There is this woman, called Laura who has a popular blog called Skinny And Single and she often writes day to day stuff. Her tag line is already problematic as it states:
 “Single and Over 40 and Not Suicidal About It”
Recently when reading her posts, which has been over the last few month I noticed her use of certain language, which was stigmatising towards mentally ill people and people with disabilities – as well as finding her writing exceptionally privileged, with little care for who she judges, belittles or creates further stigma for. Under the disguise of humour, with the attitude of “well it’s all OK if I didn’t really mean it” kind-a-thing. With a get out clause which seems to be a very “in” thing to do at the moment, which is to state, “I am just being honest or real” as if this were a license to cause harm wherever one wishes.
ableist bingo
After her most recent post “Seven People That Need Punched In The Crotch ” I decided to un-follow her blog and social media sites as I just didn’t like her style, judgement and writing, having tried to see the funny side but failing as her use of what she calls “satire” is not my understanding of it. Being French/British – in both my countries we relish in satirical humour which is a great way to poke fun at current affairs, it is by definition:
The use of humour, irony, exaggeration, or ridicule to expose and criticize people’s stupidity or vices, particularly in the context of contemporarypolitics and other topicalissues.

#####

▸ What this exercise asks:
a) In the blog critique above, what tag line does Laura's blog carry?
b) Write out the part of the blog critique from "Recently when reading" to "wherever one wishes.".

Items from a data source
#####

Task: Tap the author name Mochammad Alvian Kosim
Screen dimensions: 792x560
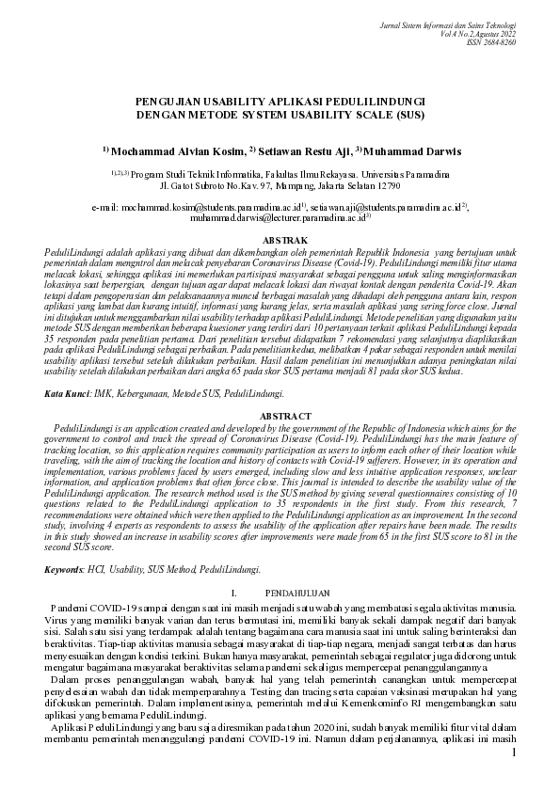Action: click(176, 150)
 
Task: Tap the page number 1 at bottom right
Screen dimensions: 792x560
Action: click(513, 753)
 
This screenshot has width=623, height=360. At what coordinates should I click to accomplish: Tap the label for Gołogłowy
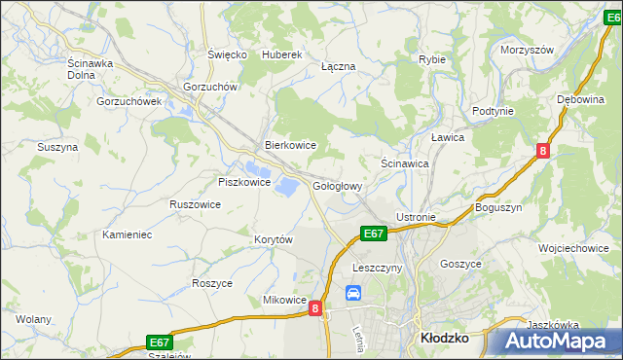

#####

▸ Answers by task:
a) "Single and Over 40 and Not Suicidal About It"

b)
Recently when reading her posts, which has been over the last few month I noticed her use of certain language, which was stigmatising towards mentally ill people and people with disabilities – as well as finding her writing exceptionally privileged, with little care for who she judges, belittles or creates further stigma for. Under the disguise of humour, with the attitude of “well it’s all OK if I didn’t really mean it” kind-a-thing. With a get out clause which seems to be a very “in” thing to do at the moment, which is to state, “I am just being honest or real” as if this were a license to cause harm wherever one wishes.